> **Gezeigter Text**

Hubigs Reform soll Feminizide künftig härter bestrafen als Mord
Bundesjustizministerin Stefanie Hubig plant Reform des Strafgesetzbuchs
Die deutsche Justizministerin Stefanie Hubig hat Pläne für eine Reform des Strafrechts angekündigt. Die vorgeschlagenen Änderungen zielen darauf ab, sogenannte Feminizide und geschlechtsspezifische Tötungsdelikte strenger zu ahnden, indem sie künftig leichter als Mord statt als Totschlag verfolgt werden können.
Nach geltendem Recht ist in Deutschland nur bei einer Verurteilung wegen Mordes eine lebenslange Freiheitsstrafe möglich. Totschlag hingegen wird mit kürzeren Haftstrafen geahndet und sieht eine spätere Entlassung vor. Diese Unterscheidung hat in der Vergangenheit zu uneinheitlichen Urteilen geführt – insbesondere in Fällen, in denen die Opfer, meist Frauen, aus Besitzansprüchen oder kontrollierenden Motiven getötet wurden.

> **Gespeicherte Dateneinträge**
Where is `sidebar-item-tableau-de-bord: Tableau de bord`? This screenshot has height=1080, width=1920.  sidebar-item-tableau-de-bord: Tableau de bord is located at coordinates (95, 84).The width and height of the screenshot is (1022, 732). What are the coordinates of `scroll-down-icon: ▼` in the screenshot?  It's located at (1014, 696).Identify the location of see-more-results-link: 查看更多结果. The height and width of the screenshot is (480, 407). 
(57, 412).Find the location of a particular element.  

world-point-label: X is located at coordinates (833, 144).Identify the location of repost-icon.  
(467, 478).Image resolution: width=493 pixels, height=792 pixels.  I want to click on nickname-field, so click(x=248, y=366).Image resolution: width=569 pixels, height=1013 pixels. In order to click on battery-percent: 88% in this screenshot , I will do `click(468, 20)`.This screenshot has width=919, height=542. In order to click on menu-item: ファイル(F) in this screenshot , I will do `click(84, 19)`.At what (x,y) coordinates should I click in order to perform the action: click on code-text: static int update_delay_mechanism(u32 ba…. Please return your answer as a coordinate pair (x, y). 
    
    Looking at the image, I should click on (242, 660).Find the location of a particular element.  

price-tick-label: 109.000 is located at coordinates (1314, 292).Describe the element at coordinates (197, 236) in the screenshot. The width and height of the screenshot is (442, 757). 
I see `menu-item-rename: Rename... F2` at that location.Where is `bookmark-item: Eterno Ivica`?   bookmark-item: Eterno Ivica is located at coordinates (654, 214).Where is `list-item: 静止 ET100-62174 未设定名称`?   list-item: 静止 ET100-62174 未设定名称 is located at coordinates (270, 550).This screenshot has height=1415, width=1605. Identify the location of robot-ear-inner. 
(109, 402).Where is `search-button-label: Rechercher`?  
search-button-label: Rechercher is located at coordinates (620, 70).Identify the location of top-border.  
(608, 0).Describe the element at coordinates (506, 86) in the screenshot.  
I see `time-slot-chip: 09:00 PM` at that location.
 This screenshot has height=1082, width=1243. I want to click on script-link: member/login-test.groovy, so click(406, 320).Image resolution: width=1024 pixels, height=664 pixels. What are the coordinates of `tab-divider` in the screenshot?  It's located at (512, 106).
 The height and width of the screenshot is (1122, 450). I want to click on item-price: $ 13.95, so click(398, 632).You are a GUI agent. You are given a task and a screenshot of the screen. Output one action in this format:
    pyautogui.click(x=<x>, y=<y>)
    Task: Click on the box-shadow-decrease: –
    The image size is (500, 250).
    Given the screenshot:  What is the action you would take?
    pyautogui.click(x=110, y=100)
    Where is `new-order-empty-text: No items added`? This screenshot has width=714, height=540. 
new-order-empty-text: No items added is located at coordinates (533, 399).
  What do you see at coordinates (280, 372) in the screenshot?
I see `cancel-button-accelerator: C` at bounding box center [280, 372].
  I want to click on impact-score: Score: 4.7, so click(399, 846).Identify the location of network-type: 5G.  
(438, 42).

> **Aufgaben**
**A.** Prüf für jede Aussage, ob sie zum Text über Hubigs Strafrechtsreform passt, und antworte mit Ja oder Nein plus den entscheidenden Worten aus dem Text als wörtliches Zitat: (i) Nach geltendem Recht ist in Deutschland eine lebenslange Freiheitsstrafe nur bei einer Verurteilung wegen Mordes möglich. (ii) Totschlag wird nach geltendem Recht ebenfalls mit lebenslanger Haft bestraft. (iii) Durch die Reform sollen Feminizide leichter als Mord verfolgt werden können.
**B.** Schreib aus dem Text über Hubigs Strafrechtsreform den Abschnitt wortgetreu ab, der mit „Hubigs Reform soll“ beginnt und bis „verfolgt werden können.“ reicht.
**C.** Wozu hat die Unterscheidung zwischen Mord und Totschlag laut dem Text über Hubigs Strafrechtsreform in der Vergangenheit geführt?

> **Deine Antworten**
**A.**
(i) Ja – „Nach geltendem Recht ist in Deutschland nur bei einer Verurteilung wegen Mordes eine lebenslange Freiheitsstrafe möglich.“
(ii) Nein – „Totschlag hingegen wird mit kürzeren Haftstrafen geahndet“
(iii) Ja – „indem sie künftig leichter als Mord statt als Totschlag verfolgt werden können“

**B.**
Hubigs Reform soll Feminizide künftig härter bestrafen als Mord
Bundesjustizministerin Stefanie Hubig plant Reform des Strafgesetzbuchs
Die deutsche Justizministerin Stefanie Hubig hat Pläne für eine Reform des Strafrechts angekündigt. Die vorgeschlagenen Änderungen zielen darauf ab, sogenannte Feminizide und geschlechtsspezifische Tötungsdelikte strenger zu ahnden, indem sie künftig leichter als Mord statt als Totschlag verfolgt werden können.

**C.** Zu uneinheitlichen Urteilen.